Dándole las gracias de antemano, Gustave hizo un gesto de cortesía antes de marcharse. La matrona se adelantó para abrirle la puerta, seguida en todo momento por Deverly. Juntos se marcharon en silencio tras cerrar de nuevo con llave.

Una vez que el sonido de los pasos se fue amortiguando, según se alejaban por el pasillo, Charles se levantó para sentarse en el sillón que poco antes ocupara el policía.

—No me gusta nada ese individuo, ni su discreción para llevar el caso. Sin embargo, he de reconocer que no es habitual que un policía actúe en solitario y a escondidas.

—Yo siento lástima de él —fue la opinión de la joven—. Tengo el presentimiento de que tarde o temprano se enfrentará al Diablo de la Inocencia. Y si es así, sucederá lo inevitable.

—Puede que tengas razón, aunque preferiría pensar que el culpable de esos crímenes acabará expiando sus pecados colgado de una soga.

Papilión se reservó el derecho a opinar. Para ella, el asesino seguía siendo alguien que estaba dispuesto a defenderla del ultraje de los hombres.

—¿Piensas que he sido demasiado franca al hablarle de mi mentor?

Estaba confundida, como si hubiera cometido un error lamentable.

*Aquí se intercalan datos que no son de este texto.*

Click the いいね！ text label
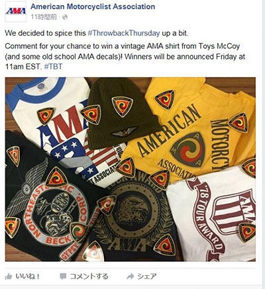 coord(28,276)

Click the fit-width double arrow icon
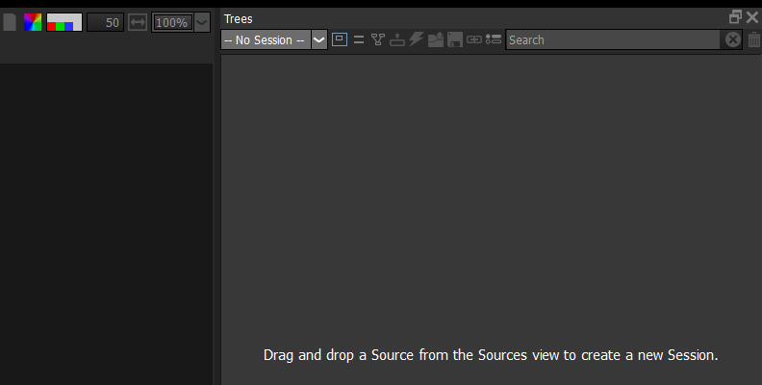coord(138,22)
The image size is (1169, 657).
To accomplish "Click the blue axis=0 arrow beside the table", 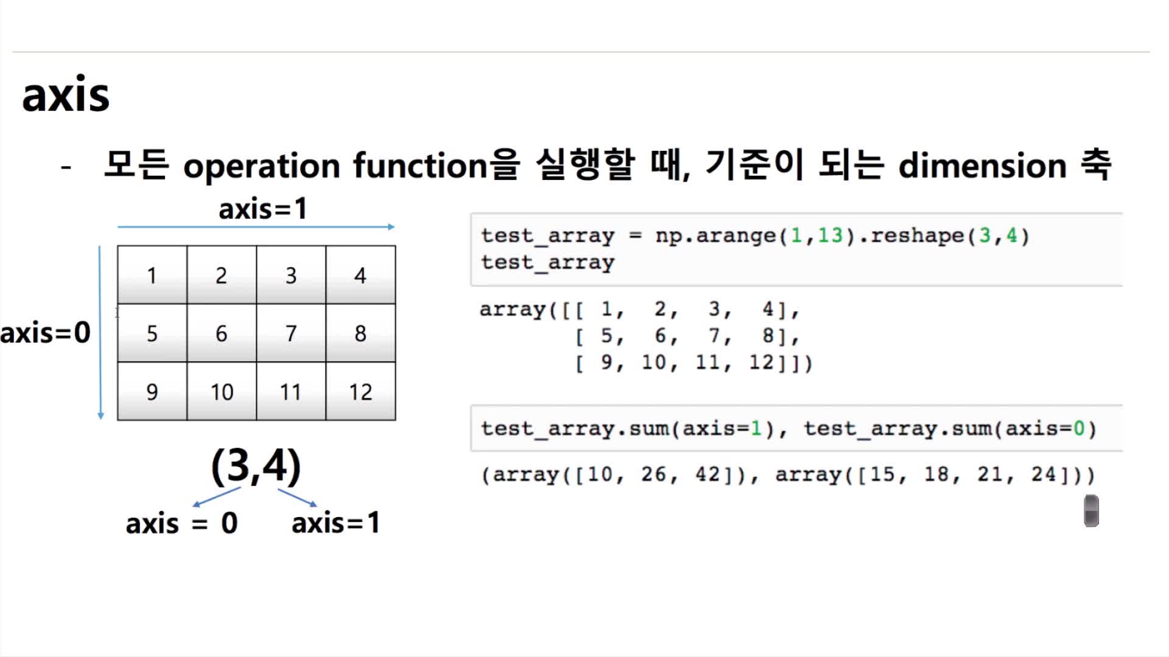I will point(100,332).
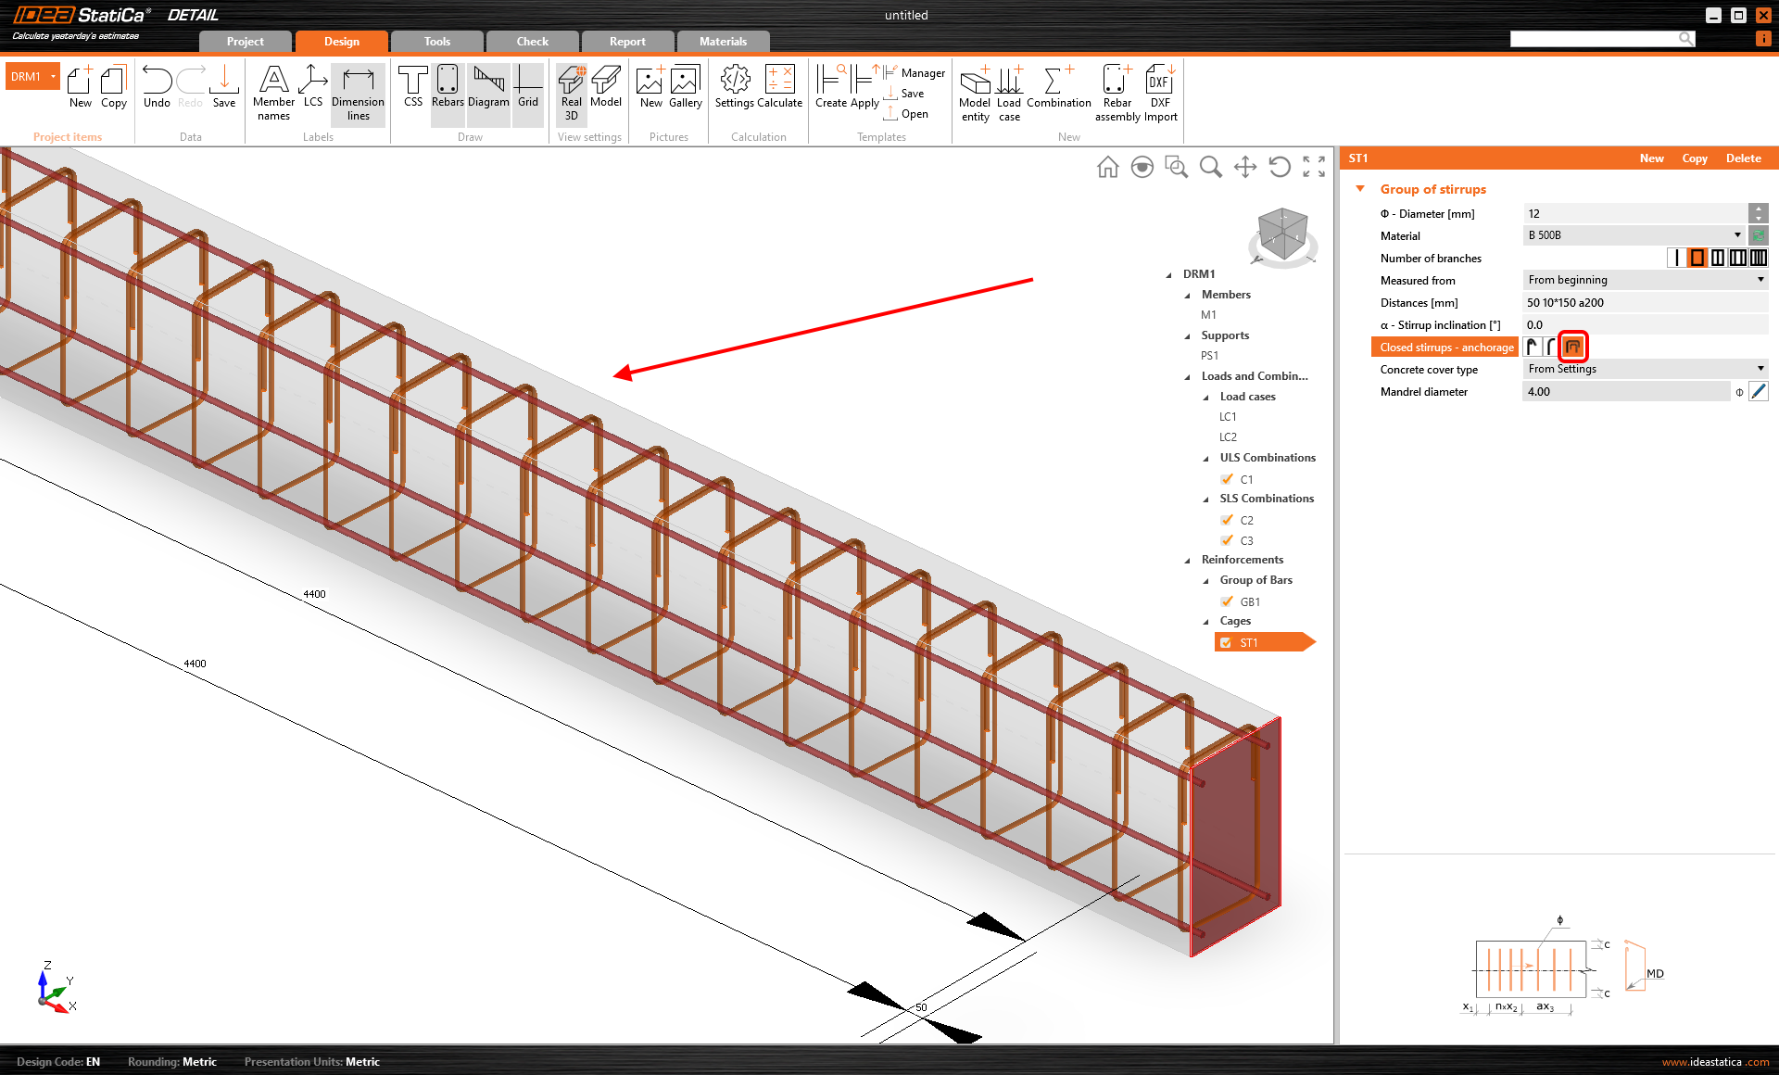Open the Materials tab
This screenshot has width=1779, height=1075.
pyautogui.click(x=723, y=42)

—No creo que lo investigue; y si lo hace, pierde su tiempo… —Charles cruzó las piernas una encima de otra, sujetándose la rodilla con ambas manos entrelazadas, a modo femenino—. En Inglaterra conocí al mariscal Belle Isle cenando en casa del embajador. Nos habló de un hombre portentoso, de increíbles poderes, que acababa de regresar de la India tras varios meses de aprendizaje en aquel país. Según nos contó durante la velada, lo llevó a París, a casa de Madame de Pompadour, quien se lo presento a su vez al rey de Francia, siendo este el encargado de divulgar a los cuatro vientos sus prodigios. Dicho personaje era conocido en la Corte con el nombre de conde de Saint-Germain. Y ahora, después de catorce años, aparece de nuevo en escena con un nuevo título: el príncipe Rákóczy… —Frunció el ceño y concluyó—: La verdad, cada vez estoy más convencido de que tu mentor es un farsante.

Papilión apenas escuchó la última frase del discurso. Su mente se había estancado poco antes de que terminara de hablar.

—¡No… no pueden ser la misma persona! —le aseguró nerviosa, proyectando un gesto de asombro.

—La historia que le has contado al policía concuerda con la de Belle Isle. Es imposible que existan dos individuos tan afines.

—Sí, es cierto —reconoció ella un tanto sorprendida—. Pero sigo pensando que debe haber un error.

—Has tener un argumento decisivo que lo justifique; si estás tan segura.

—Los años… la edad… nada coincide… —Hablaba para sí misma, tratando de comprender—. El hombre que yo conozco no tendrá más de treinta, por lo que se me hace increíble pensar que hace catorce años un adolescente pudiera deslumbrar al rey de Francia.

Reflexionaron en un incómodo silencio aquella incongruencia sin sentido, buscando cada cual en la mirada del otro una respuesta satisfactoria. Lo único que encontraron fue un hueco profundo y oscuro que se abría al abismo de lo más absurdo.

Cualquier cosa antes que admitir que aquel enigmático hombre, conde o príncipe, realmente era capaz de controlar los envites del tiempo.